▶ Task item
Every entry must be given again exactly as it is written.

▶ Input material
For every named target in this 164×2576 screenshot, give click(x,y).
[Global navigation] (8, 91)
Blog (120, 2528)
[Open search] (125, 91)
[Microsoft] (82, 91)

▶ Answer for this exercise
For every named target in this 164×2576 screenshot, give click(x,y).
[Global navigation] (8, 91)
Blog (120, 2528)
[Open search] (125, 91)
[Microsoft] (82, 91)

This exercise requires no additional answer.